Den Kauf erleichtern - und neue Zielgruppen erschließen
Die Mehrheit der Konsument*innen für alkoholfreie Weine ist jung, weiblich und entscheidet je nach Situation, ob sie zu alkoholfreien Varianten greift. Der Hauptgrund, auf Alkohol zu verzichten, ist immer noch die Fahrt im Straßenverkehr. Dahinter folgen Gesundheitsbewusstsein und die Lust auf neue Geschmackserlebnisse.

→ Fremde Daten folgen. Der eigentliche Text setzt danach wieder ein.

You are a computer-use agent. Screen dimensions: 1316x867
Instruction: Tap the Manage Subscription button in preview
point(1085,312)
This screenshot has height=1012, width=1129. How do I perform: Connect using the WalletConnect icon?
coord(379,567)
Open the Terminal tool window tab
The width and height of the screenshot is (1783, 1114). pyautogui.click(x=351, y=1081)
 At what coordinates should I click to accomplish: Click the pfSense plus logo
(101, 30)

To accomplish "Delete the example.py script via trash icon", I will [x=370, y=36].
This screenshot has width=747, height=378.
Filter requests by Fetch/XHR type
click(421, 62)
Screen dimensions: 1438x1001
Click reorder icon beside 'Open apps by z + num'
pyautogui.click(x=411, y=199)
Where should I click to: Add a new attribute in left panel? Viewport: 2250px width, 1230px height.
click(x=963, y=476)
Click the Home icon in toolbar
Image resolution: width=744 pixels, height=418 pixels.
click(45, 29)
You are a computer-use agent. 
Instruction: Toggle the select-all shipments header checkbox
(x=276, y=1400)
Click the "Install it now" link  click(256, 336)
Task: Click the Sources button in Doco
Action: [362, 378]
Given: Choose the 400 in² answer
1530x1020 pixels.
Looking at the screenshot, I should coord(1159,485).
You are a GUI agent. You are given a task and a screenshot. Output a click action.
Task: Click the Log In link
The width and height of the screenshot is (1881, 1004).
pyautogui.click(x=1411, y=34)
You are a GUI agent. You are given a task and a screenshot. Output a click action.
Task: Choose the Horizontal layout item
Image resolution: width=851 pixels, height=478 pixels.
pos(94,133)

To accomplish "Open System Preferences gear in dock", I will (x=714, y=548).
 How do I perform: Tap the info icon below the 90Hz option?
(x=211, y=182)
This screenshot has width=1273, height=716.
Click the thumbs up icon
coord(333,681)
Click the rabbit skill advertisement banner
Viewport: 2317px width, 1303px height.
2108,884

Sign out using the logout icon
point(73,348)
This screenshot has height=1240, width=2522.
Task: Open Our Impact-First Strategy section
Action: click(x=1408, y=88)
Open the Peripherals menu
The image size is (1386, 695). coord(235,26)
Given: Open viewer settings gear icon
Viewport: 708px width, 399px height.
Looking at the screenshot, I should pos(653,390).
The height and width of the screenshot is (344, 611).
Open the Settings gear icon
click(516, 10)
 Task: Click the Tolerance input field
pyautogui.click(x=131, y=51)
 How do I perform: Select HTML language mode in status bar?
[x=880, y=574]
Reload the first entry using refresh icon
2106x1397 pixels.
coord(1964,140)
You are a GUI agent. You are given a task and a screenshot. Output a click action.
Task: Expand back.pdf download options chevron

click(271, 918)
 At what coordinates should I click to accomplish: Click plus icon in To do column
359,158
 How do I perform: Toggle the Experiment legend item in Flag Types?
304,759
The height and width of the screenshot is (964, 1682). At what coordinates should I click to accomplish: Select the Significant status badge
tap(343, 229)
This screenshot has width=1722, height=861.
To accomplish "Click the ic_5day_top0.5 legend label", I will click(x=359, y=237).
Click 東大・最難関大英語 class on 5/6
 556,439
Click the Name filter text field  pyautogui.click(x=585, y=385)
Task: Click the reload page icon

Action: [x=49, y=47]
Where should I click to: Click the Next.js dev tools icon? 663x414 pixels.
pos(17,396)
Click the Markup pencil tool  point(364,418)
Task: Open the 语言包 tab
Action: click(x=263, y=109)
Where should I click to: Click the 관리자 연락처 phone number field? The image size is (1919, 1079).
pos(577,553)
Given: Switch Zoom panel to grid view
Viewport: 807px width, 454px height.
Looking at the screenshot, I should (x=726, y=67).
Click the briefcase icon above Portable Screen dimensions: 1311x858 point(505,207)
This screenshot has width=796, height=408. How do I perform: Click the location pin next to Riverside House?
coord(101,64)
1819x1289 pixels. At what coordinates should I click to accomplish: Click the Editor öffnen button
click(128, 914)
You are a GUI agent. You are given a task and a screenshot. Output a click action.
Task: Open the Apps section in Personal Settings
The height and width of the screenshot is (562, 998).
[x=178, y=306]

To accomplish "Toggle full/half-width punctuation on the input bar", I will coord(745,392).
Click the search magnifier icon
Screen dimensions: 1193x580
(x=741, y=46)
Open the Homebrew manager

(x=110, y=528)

Doch die Gewohnheit ist der größte Feind des Neuen, das trifft auch auf neue Weinprodukte zu. 64 Prozent der Befragten bleiben lieber beim altbekannten klassischen Wein. Ein Drittel der Befragten allerdings vermisst die alkoholfreie Variante der Lieblingssorte und 40 Prozent ist die Suche zu aufwändig. Hier zumindest schaffen die Ergebnisse der Studie Abhilfe: Die Blockplatzierung verschiedener alkoholfreier Weine im Regal führte dazu, dass die Weine viel schneller gefunden wurden und weniger Rückfragen ans Personal nötig waren. Gerade für Neueinsteiger kann die Blockplatzierung eine Lösung sein. Für Markenkenner sollte man die Suche unter der Marke oder beim Weingut durch Kundenstopper oder Flaschenanhänger erleichtern.

Zum Ende des Projekts wird im Studiengang Wein – Technologie – Management eine E-Mail-Adresse geschaltet, an die sich die Projektpartner*innen mit ihren Fragen wenden können. Jetzt sind die Akteure der Weinbranche am Zug, die Vorschläge aus dem Projekt aufzugreifen und umzusetzen.